De Hoge Raad oordeelt in zijn arrest dat niet binnen afzienbare tijd wetgevingsinitiatieven voor vergoeding van schade wegens overschrijding van de redelijke termijn in civiele procedures zijn te verwachten. Zodoende rijst de vraag of binnen de civiele procedure een gelijksoortig instrument als in het bestuursrecht moet worden ontwikkeld, wat mee zou brengen dat de benadeelde in de betreffende (te lang durende) civiele procedure reeds schadevergoeding van de Staat kan vorderen (en hiertoe niet een afzonderlijke procedure behoeft op te starten).
De Hoge Raad overweegt dat uit de rechtspraak van het EHRM volgt dat het nationale recht in verband met artikel 13 EVRM moet voorzien in een effectieve mogelijkheid voor vergoeding van schade wegens overschrijding van de redelijke termijn. Uit deze rechtspraak volgt eveneens dat een op grond van onrechtmatige daad in te stellen afzonderlijke procedure tegen de Staat een voldoende effectief rechtsmiddel kan bieden tot verkrijging van schadevergoeding wegens overschrijding van de redelijke termijn.

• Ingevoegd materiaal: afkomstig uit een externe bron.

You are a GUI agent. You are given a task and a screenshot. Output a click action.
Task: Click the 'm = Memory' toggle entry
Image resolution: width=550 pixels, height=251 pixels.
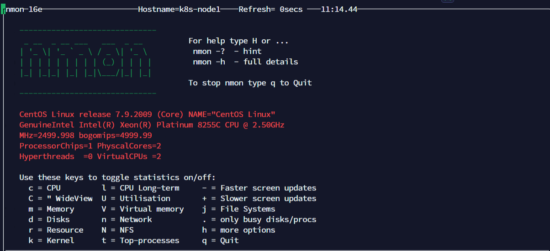51,209
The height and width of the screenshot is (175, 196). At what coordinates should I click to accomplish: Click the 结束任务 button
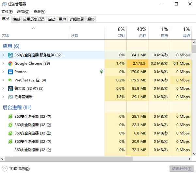click(182, 168)
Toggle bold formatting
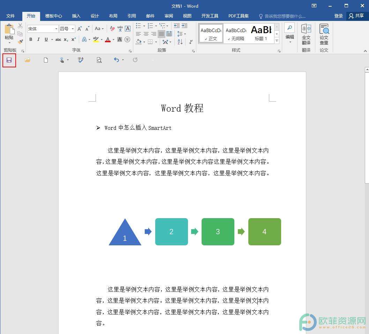This screenshot has height=334, width=369. (x=31, y=39)
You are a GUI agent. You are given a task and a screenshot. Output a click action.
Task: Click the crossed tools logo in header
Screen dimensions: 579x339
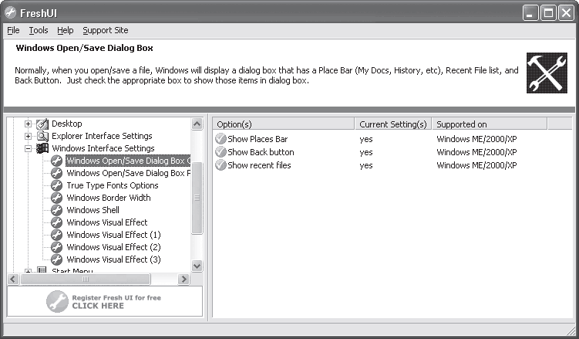[547, 73]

In bestuursrechtelijke procedures bestaan goede redenen om de beoordeling van een overschrijding van de redelijke termijn te laten plaatsvinden binnen de lopende procedure, met name de reden dat de bestuursrechter zelf beter toegerust is om de redelijkheid van de lengte van die procedure, gelet op de ter zake dienende omstandigheden, te beoordelen dan de civiele rechter die dit zou moeten doen in een afzonderlijke procedure tegen de Staat. Indien de gestelde termijnoverschrijding echter plaatsvindt in een civiele procedure, is volgens de Hoge Raad voor een beoordeling daarvan door de civiele rechter niet nodig dat deze in de lopende procedure plaatsvindt.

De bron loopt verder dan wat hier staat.